News


BART board declines to study 25-cent minimum fare increase

‘We can't keep spending like drunken sailors,’ director Keller says

The BART Board of Directors decided last week not to study increasing the minimum fare by 25 cents in an effort to balance the 2018 fiscal year budget and offset a projected 10-year budget deficit.

At Thursday morning's board meeting, general manager Grace Crunican and her staff told the board that the system is facing a $25-$35 million deficit in fiscal 2018. BART's 10-year deficit is projected to be $326 million.

Directors were fairly split on whether to study the proposed fare increase and didn't hold an official vote on the matter. One director had favored a study if it involved a means-based fare that would be based on riders' ability to pay.

Transit agencies are required by the federal government to study the effects of fare increases before enacting them.

Directors Joel Keller and Debora Allen were in favor of studying the increase because of the projected deficits.

"We can't keep spending like drunken sailors," Keller said.

"It is difficult for our riders," Keller said, but he said he believes a higher minimum fare is an important part of a package to balance the budget.

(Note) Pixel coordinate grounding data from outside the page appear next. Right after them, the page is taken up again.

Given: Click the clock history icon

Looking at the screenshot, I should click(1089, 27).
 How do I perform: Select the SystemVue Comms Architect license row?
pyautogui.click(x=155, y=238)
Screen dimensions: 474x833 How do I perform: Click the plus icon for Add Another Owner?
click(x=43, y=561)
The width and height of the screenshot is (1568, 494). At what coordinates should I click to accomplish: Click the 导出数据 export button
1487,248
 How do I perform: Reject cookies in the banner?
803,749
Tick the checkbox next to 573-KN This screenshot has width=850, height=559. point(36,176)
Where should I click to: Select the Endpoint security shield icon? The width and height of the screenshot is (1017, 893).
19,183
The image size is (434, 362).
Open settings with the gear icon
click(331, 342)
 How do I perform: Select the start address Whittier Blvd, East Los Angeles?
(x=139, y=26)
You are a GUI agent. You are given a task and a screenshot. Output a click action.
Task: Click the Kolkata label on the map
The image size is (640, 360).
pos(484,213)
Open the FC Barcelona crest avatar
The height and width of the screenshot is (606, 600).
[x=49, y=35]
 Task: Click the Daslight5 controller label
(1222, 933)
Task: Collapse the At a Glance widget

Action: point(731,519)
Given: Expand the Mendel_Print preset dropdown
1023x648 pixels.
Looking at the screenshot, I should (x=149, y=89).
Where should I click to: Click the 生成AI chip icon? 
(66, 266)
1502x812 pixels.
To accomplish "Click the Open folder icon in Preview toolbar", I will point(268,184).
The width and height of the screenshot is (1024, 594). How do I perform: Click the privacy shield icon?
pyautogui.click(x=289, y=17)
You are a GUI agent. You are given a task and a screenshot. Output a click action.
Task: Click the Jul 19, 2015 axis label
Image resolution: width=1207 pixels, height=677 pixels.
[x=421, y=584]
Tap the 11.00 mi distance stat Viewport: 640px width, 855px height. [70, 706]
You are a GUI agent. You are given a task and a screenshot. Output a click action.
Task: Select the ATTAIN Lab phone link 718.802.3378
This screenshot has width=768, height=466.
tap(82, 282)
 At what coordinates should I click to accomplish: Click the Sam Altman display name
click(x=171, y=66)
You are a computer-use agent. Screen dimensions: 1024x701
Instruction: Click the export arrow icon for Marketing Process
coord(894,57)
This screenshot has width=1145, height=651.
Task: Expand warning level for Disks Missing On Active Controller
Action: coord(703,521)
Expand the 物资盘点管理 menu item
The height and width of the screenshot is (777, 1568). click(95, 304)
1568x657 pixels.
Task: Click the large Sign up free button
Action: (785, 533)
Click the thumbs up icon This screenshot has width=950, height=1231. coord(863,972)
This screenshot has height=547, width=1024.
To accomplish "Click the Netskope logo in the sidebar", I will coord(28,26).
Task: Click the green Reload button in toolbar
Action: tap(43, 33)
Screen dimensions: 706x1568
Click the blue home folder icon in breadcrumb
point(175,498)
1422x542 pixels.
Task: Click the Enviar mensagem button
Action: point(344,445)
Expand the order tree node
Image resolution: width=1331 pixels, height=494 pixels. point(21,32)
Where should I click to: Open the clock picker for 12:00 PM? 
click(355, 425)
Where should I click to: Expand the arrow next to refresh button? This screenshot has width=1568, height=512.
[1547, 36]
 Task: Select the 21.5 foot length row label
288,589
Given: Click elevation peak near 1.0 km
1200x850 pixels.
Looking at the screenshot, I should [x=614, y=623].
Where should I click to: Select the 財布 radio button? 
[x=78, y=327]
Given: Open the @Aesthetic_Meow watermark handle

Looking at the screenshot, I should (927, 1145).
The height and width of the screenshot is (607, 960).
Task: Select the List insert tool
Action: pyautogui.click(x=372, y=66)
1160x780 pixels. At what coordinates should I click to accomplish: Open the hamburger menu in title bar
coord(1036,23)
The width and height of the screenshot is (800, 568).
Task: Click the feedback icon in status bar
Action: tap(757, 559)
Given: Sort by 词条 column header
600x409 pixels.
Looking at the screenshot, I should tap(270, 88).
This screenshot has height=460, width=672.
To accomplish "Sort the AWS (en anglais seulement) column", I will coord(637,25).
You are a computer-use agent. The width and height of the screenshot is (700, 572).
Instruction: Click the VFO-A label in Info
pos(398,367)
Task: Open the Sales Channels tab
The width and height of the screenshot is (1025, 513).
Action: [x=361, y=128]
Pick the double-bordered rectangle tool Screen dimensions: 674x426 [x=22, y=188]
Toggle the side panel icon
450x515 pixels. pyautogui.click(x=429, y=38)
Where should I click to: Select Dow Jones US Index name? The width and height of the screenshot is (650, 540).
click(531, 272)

"I think this district has to act responsibly," he said.

Allen agreed with Keller, saying "We have hard decisions to make."

She said she thinks reducing expenses can be a primary way to balance the budget and offered another option, which was increasing the minimum fare in the core of the system through downtown San Francisco and downtown Oakland and nowhere else.

Director Bevan Dufty disagreed with studying a fare increase, saying he thinks the next five years will be golden ones for BART and that the deficits don't scare him.

BART's minimum fare of $1.95 will already be going up in January 2018. Because of that, director Rebecca Saltzman said the proposed increase would be even greater compared to the current fare.

Saltzman said an increase would cause BART to lose riders in the East Bay to Alameda-Contra Costa Transit or ride hailing services like Uber.

Director Robert Raburn also opposed studying a fare increase.

"The base fare increase is out of line," Raburn said.

BART staff members argued that a 25-cent increase would leave them comparable with the minimum fares on other transit services such as San Francisco Municipal Railway and AC Transit.

The minimum fare on AC Transit is $2 while the minimum fare on Muni is $2.25 for Clipper card users and $2.50 for others.

At the end of the meeting, Crunican asked whether directors would consider a study on a smaller increase, but there was little discussion on the option.

To help balance the budget, BART officials have put a freeze on hiring except for essential positions and have decided not to fill vacant positions. Agency officials are also reducing overtime.

BART spokesman Jim Allison said those expense reductions may help balance the budget this fiscal year and in 2018.